(GIVEN REQUEST) Repeat the data between the line containing "Collapse the header" and the line containing "Action: [81, 171]", inclusive, with every line kept identical.

(Raw records)
::::::::

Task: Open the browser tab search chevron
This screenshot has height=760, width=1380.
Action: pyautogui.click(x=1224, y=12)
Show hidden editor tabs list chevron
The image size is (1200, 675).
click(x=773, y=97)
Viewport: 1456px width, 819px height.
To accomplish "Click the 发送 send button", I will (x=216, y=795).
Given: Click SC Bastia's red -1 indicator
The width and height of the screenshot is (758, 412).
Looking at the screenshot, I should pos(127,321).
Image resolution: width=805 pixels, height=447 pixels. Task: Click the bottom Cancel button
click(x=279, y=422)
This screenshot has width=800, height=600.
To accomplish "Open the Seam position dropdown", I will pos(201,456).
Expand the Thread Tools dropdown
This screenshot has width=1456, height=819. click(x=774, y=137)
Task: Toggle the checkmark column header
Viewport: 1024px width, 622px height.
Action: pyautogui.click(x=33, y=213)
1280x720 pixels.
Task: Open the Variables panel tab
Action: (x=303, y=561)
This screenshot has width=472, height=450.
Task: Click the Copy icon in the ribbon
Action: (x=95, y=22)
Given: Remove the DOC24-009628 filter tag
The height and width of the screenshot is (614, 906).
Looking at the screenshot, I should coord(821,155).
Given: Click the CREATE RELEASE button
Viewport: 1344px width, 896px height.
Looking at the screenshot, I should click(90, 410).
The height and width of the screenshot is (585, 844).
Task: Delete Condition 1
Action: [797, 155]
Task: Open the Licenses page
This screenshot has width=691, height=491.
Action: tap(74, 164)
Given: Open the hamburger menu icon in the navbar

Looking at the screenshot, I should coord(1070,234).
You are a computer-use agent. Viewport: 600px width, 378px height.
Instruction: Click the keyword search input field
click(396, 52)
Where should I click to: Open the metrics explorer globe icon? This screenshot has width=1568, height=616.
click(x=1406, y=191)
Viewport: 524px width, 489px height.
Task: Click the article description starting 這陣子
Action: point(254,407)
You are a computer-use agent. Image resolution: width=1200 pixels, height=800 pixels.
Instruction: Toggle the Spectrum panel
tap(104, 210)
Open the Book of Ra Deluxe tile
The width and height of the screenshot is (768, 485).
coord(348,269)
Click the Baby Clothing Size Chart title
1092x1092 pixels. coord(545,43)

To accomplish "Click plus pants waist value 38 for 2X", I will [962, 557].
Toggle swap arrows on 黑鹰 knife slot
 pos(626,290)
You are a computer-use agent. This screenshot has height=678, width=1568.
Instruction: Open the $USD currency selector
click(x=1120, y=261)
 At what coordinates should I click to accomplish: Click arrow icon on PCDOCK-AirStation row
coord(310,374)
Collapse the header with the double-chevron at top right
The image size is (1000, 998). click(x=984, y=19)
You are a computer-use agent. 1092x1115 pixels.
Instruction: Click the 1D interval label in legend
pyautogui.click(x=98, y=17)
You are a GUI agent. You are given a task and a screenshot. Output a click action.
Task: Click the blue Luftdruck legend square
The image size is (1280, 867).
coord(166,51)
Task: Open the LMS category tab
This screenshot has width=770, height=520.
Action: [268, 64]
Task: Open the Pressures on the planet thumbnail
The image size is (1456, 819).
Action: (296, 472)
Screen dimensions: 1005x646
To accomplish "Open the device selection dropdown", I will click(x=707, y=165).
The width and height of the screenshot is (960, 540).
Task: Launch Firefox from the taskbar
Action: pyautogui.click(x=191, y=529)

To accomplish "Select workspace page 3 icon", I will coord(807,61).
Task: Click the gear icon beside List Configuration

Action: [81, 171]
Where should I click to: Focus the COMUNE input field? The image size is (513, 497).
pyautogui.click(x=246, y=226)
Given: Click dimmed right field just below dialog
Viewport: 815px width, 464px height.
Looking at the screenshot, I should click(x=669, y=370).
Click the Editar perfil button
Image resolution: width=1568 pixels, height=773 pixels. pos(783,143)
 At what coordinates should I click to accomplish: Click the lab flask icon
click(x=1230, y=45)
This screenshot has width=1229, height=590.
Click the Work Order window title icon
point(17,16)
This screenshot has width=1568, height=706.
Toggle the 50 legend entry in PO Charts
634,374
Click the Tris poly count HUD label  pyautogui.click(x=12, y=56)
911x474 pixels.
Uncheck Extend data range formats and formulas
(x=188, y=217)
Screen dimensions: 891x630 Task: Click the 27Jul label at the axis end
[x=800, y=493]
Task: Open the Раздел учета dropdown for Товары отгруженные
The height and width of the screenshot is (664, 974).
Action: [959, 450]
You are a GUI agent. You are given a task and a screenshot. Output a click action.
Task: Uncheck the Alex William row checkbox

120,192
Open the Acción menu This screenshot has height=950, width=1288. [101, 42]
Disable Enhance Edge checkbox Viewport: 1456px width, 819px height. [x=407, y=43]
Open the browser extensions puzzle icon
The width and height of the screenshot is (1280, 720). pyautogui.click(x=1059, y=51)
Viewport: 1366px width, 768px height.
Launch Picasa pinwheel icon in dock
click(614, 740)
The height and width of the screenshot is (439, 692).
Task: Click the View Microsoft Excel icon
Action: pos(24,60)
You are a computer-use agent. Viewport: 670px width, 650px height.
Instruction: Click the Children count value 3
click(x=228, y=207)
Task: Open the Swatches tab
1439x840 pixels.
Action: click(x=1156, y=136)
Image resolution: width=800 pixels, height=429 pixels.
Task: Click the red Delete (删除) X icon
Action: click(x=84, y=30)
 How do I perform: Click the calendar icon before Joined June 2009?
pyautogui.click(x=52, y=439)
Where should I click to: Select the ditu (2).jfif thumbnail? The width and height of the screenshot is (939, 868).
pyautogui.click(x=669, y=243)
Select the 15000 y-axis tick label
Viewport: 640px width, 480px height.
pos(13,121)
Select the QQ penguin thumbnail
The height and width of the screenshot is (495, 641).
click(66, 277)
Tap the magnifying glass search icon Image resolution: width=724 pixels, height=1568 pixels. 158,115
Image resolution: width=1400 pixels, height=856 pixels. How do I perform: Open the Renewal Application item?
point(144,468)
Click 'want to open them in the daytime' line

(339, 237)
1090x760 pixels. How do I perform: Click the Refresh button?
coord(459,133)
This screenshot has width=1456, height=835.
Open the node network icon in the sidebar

::::::::

(SOLUTION FOR THIS EXERCISE)
Collapse the header with the double-chevron at top right
The image size is (1000, 998). click(x=984, y=19)
You are a computer-use agent. 1092x1115 pixels.
Instruction: Click the 1D interval label in legend
pyautogui.click(x=98, y=17)
You are a GUI agent. You are given a task and a screenshot. Output a click action.
Task: Click the blue Luftdruck legend square
The image size is (1280, 867).
coord(166,51)
Task: Open the LMS category tab
This screenshot has width=770, height=520.
Action: [268, 64]
Task: Open the Pressures on the planet thumbnail
The image size is (1456, 819).
Action: (296, 472)
Screen dimensions: 1005x646
To accomplish "Open the device selection dropdown", I will click(x=707, y=165).
The width and height of the screenshot is (960, 540).
Task: Launch Firefox from the taskbar
Action: pyautogui.click(x=191, y=529)

To accomplish "Select workspace page 3 icon", I will coord(807,61).
Task: Click the gear icon beside List Configuration

Action: [81, 171]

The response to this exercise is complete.